Open shazamkash opened 1 year ago
@shazamkash - Thanks for reporting this!
From the response you showed it seems like we are running into some sort of throttling on the storage side. Though not quite sure why. Could you see what happens if you configure the pyarrow s3 filesystem adn pass that to to_pyayrrow_dataset
? https://delta-io.github.io/delta-rs/python/usage.html#custom-storage-backends.
@roeap
I tried what you asked and please find the code and errors below:
Code:
from pyarrow import fs
import deltalake as dl
storage_options = {"AWS_ACCESS_KEY_ID": f"{credentials.access_key}",
"AWS_SECRET_ACCESS_KEY": f"{credentials.secret_key}",
"AWS_ENDPOINT_URL": "https://xxx.yyy.zzz.net",
"AWS_S3_ALLOW_UNSAFE_RENAME": "True",
}
table_uri = "s3a://delta-lake-bronze/xxx/yyy/data_3_gb"

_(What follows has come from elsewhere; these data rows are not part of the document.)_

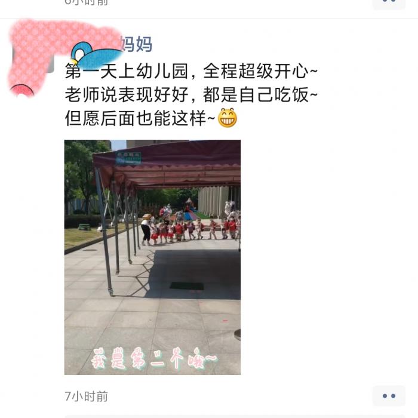Click the 7小时前 timestamp
Screen dimensions: 418x418
87,397
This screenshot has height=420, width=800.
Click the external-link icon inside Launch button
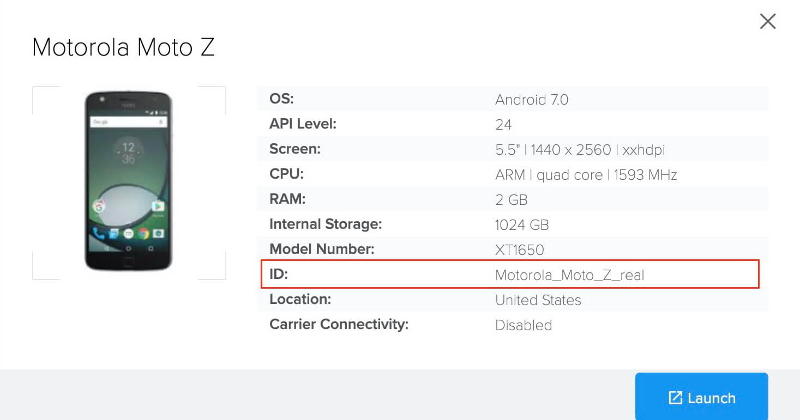point(676,397)
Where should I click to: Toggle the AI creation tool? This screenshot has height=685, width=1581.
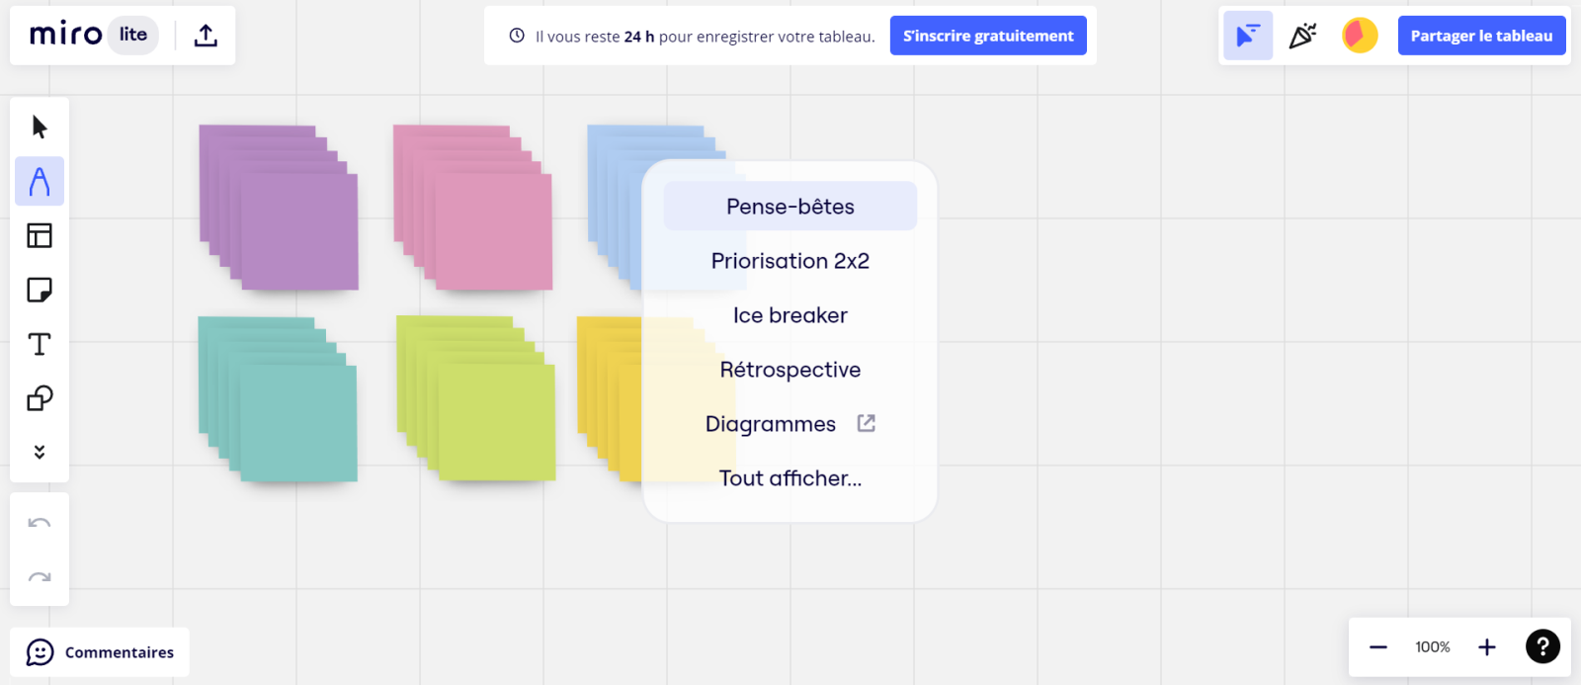[x=40, y=181]
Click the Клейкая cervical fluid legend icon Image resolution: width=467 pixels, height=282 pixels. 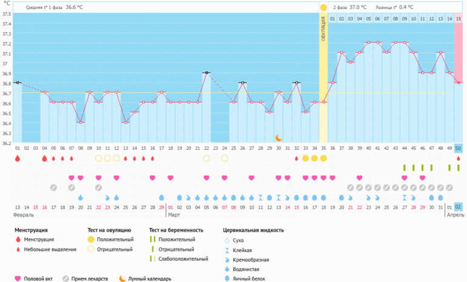227,249
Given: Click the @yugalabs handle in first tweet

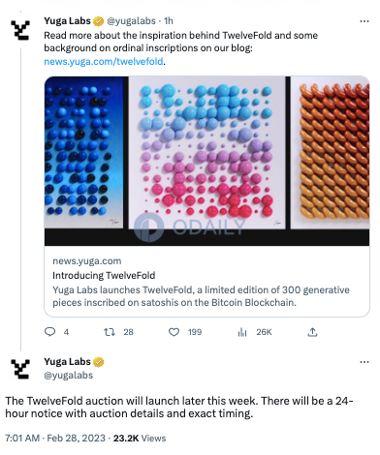Looking at the screenshot, I should click(131, 21).
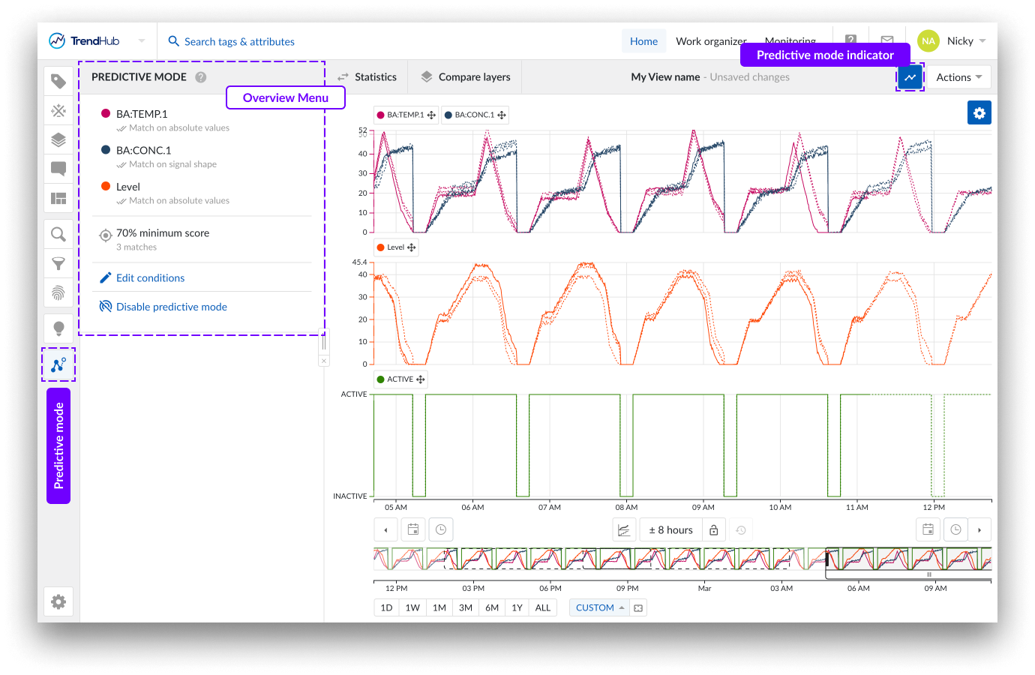Viewport: 1035px width, 675px height.
Task: Switch to the Work organizer tab
Action: click(x=710, y=41)
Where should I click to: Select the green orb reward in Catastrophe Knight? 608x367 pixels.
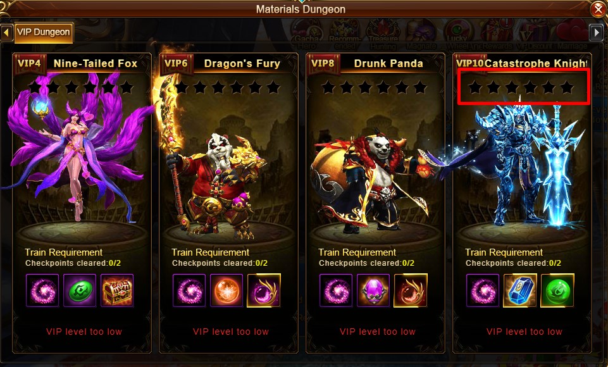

dt = dl.DeltaTable(table_uri=table_uri, storage_options=storage_options)
s3 = fs.S3FileSystem(access_key=f"{credentials.access_key}",
secret_key=f"{credentials.secret_key}",
endpoint_override='https://xxx.yyy.zzz.net')
# Fails
dataset = dt.to_pyarrow_dataset(filesystem=s3)
# Fails
dataset = dt.to_pandas(filesystem=s3)
Error from dt.to_pyarrow_dataset()
---------------------------------------------------------------------------
OSError Traceback (most recent call last)
Cell In[28], line 2
1 dataset = dt.to_pyarrow_dataset(filesystem=s3)

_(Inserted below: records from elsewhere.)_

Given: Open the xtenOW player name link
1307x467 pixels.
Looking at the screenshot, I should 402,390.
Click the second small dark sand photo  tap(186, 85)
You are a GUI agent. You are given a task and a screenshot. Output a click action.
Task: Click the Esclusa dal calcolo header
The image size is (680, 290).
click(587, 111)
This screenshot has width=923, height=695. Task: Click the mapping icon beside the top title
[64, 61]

----> 2 dataset.to_table()
File /opt/conda/lib/python3.10/site-packages/pyarrow/_dataset.pyx:369, in pyarrow._dataset.Dataset.to_table()

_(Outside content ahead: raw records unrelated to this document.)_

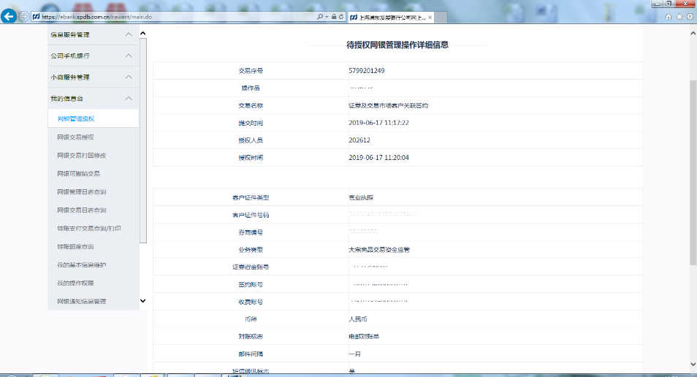Open 转账支付交易查询/打印 in the sidebar

point(89,228)
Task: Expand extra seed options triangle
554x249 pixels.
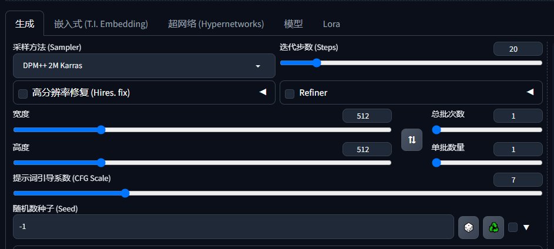Action: pyautogui.click(x=526, y=227)
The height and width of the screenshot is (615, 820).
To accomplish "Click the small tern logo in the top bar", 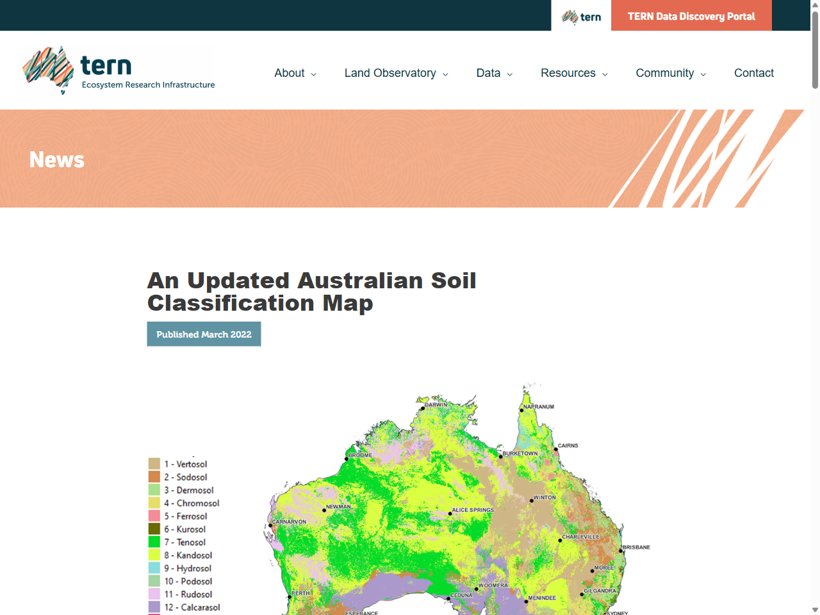I will tap(581, 15).
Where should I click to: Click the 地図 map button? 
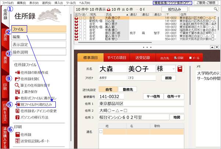click(176, 117)
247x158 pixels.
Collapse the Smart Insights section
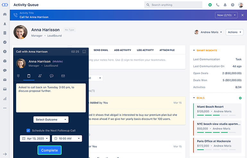pyautogui.click(x=194, y=50)
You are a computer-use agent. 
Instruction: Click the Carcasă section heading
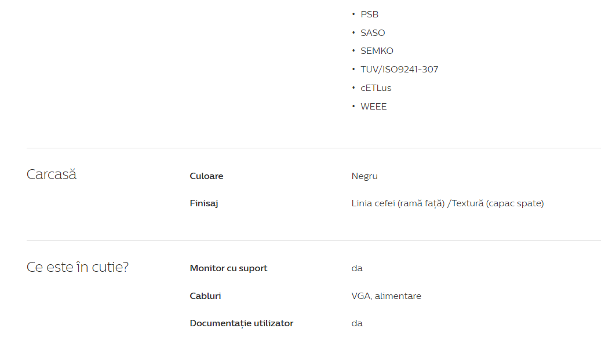pyautogui.click(x=52, y=174)
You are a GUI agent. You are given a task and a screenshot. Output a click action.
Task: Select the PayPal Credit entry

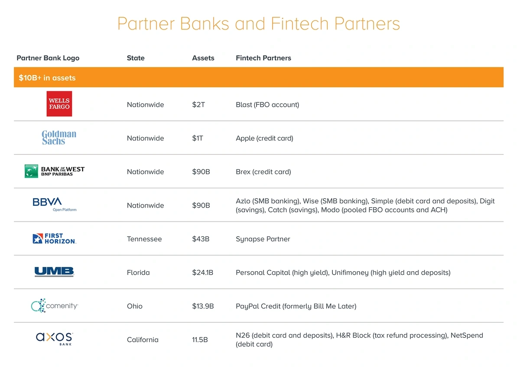click(x=296, y=306)
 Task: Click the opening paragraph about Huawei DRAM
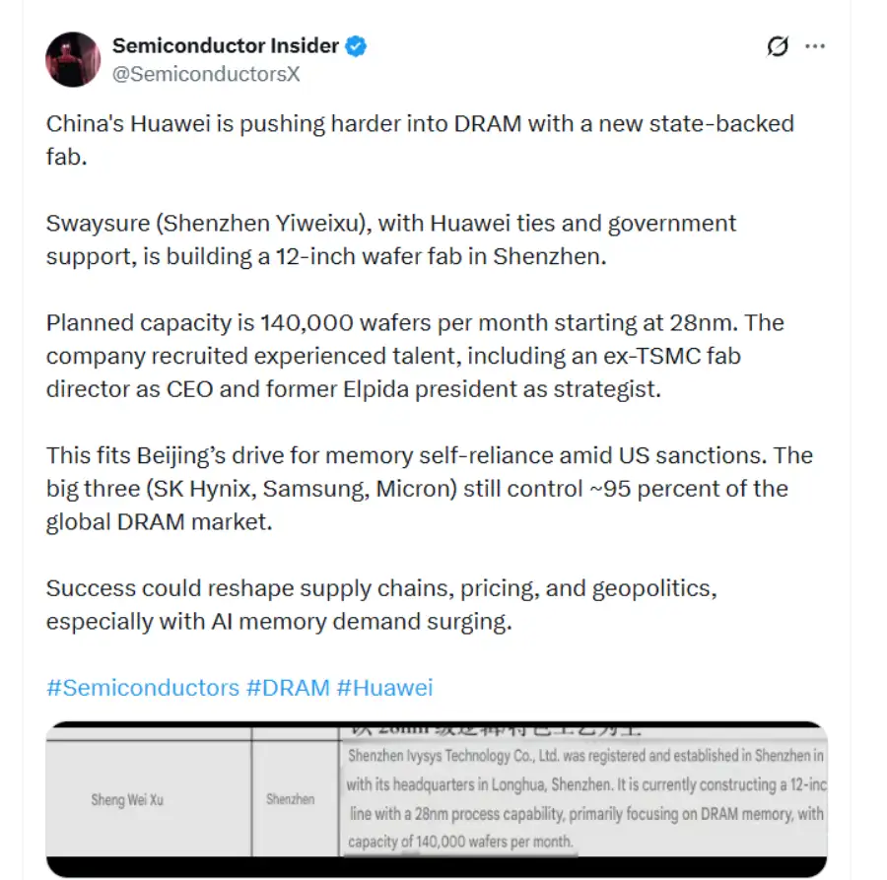click(420, 140)
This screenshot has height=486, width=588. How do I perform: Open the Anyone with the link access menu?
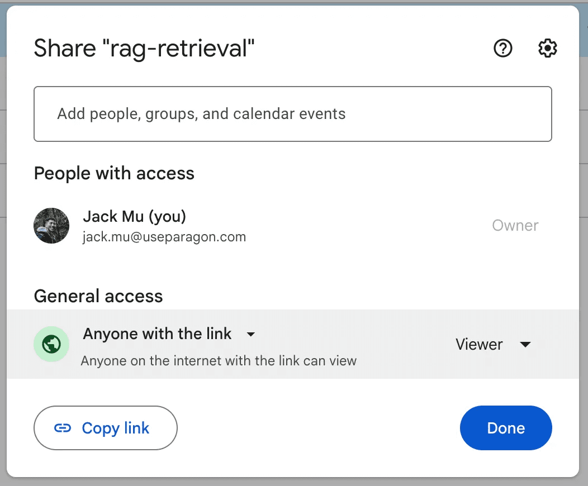point(157,334)
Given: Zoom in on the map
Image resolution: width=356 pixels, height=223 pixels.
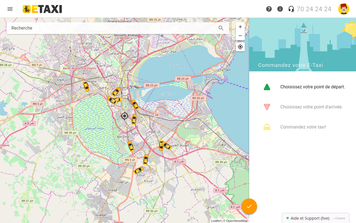Looking at the screenshot, I should pyautogui.click(x=240, y=27).
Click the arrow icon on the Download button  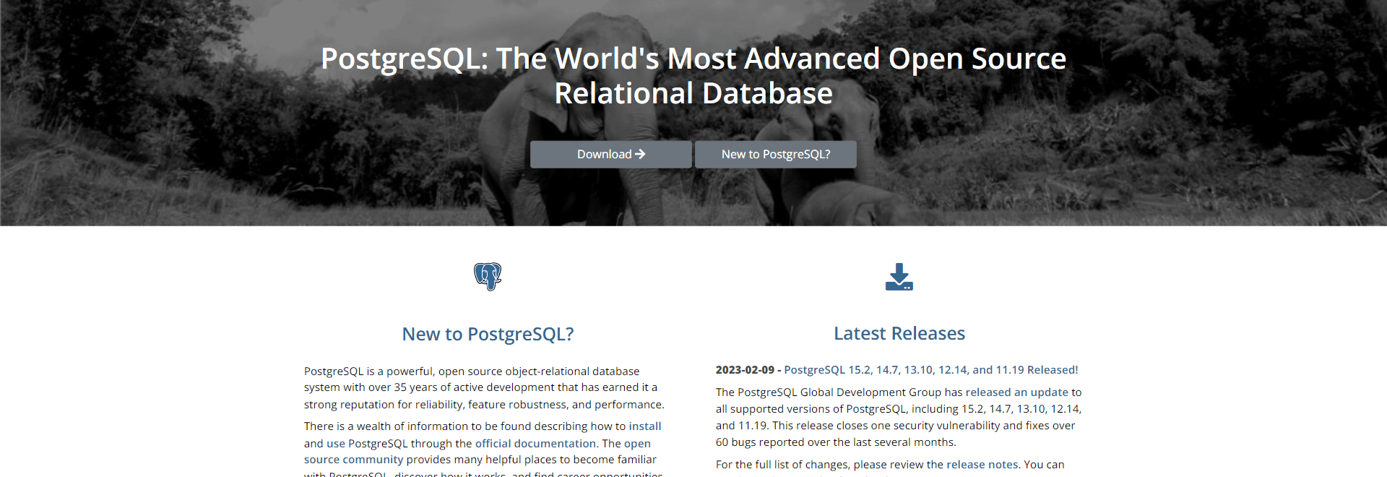[x=640, y=154]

File /opt/conda/lib/python3.10/site-packages/pyarrow/_dataset.pyx:2818, in pyarrow._dataset.Scanner.to_table()
File /opt/conda/lib/python3.10/site-packages/pyarrow/error.pxi:144, in pyarrow.lib.pyarrow_internal_check_status()
File /opt/conda/lib/python3.10/site-packages/pyarrow/error.pxi:115, in pyarrow.lib.check_status()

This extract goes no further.